§ Work order: Extract the line that contains "This screenshot has height=819, width=1456." and every line after it through the end of the records below, exactly as written, leaving out any pictures.

Stored entries
++++++++

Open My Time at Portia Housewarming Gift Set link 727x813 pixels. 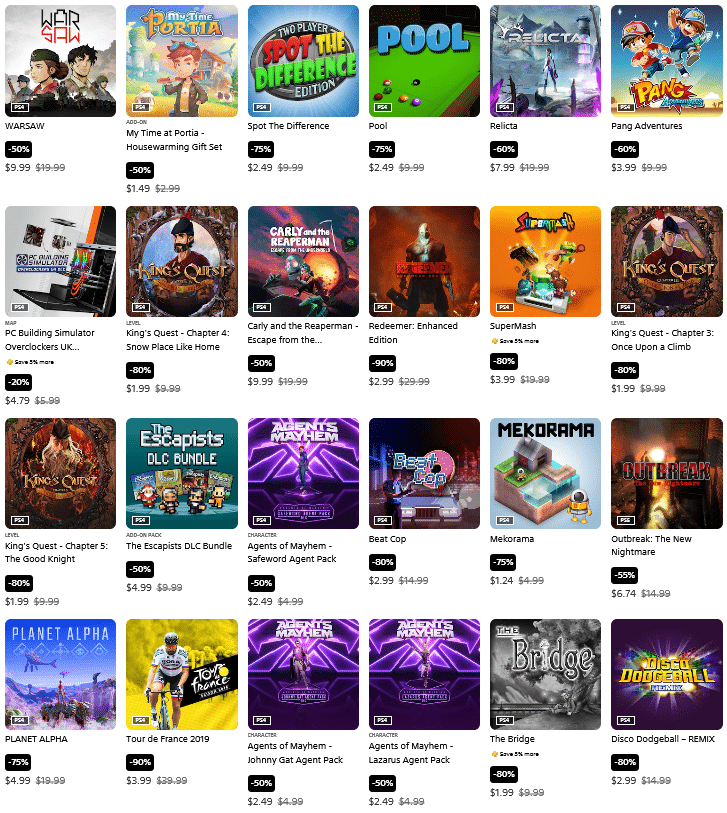[x=174, y=140]
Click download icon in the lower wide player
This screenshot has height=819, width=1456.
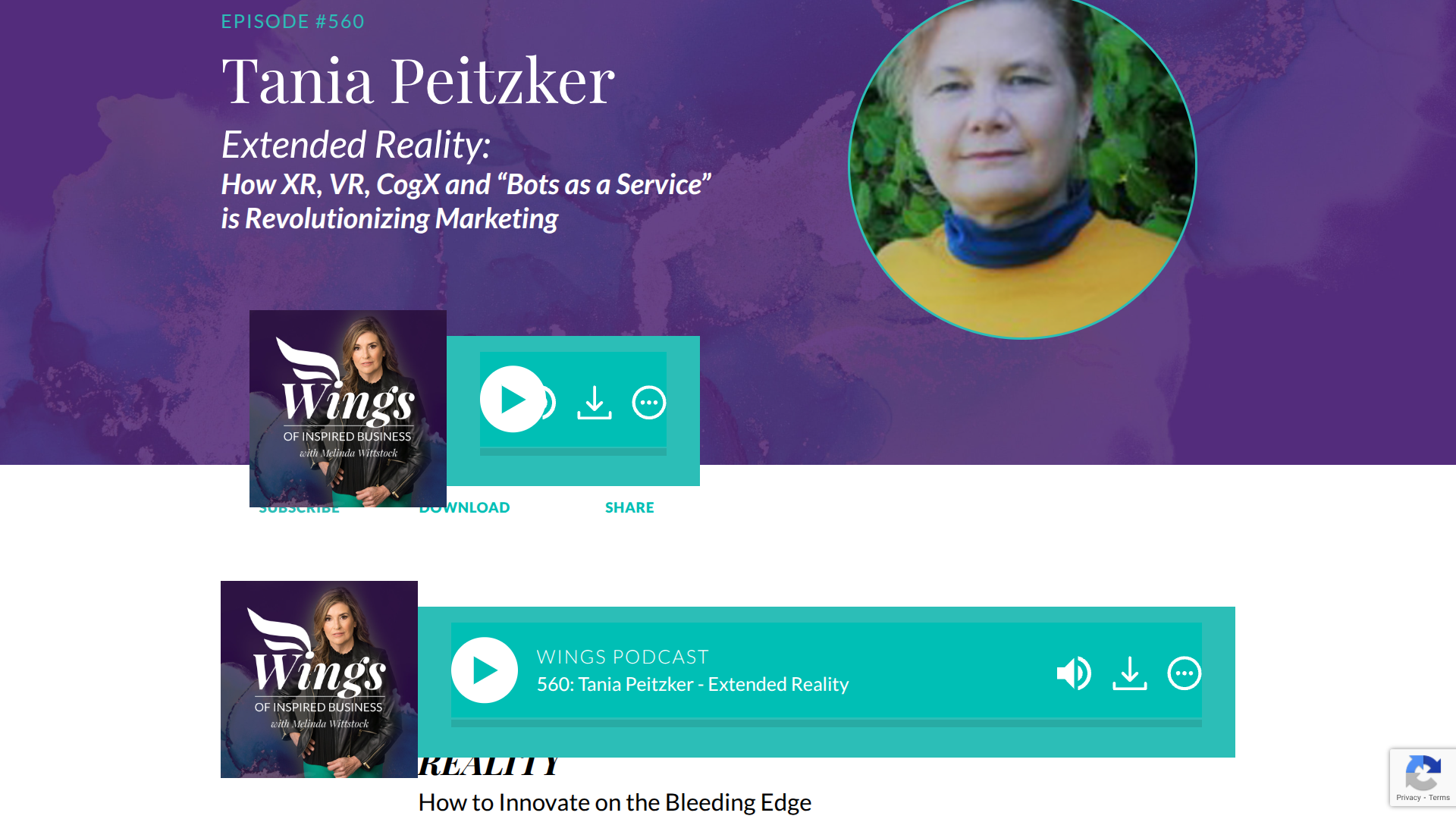[1130, 673]
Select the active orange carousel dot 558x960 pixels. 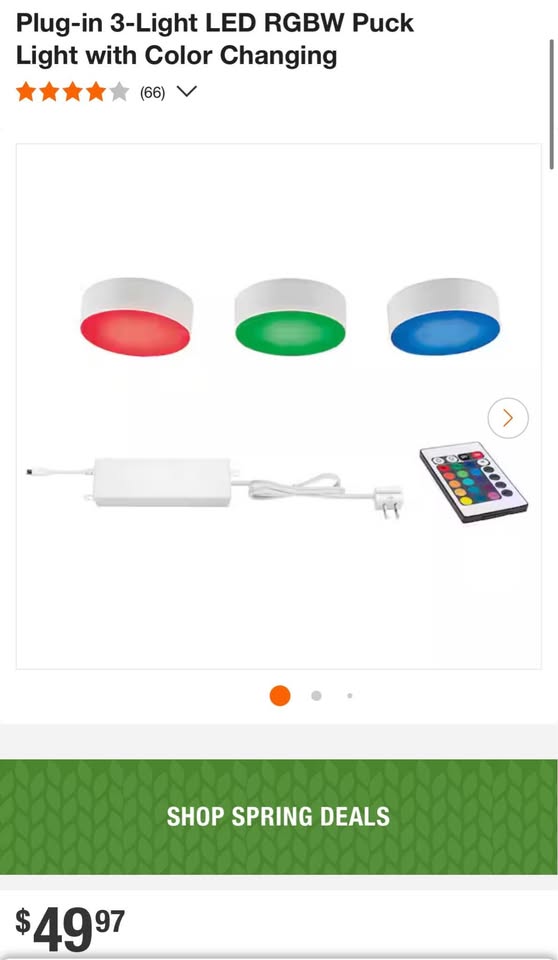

++++++++

§ Answer to the exercise:
This screenshot has height=819, width=1456.
[1130, 673]
Select the active orange carousel dot 558x960 pixels. 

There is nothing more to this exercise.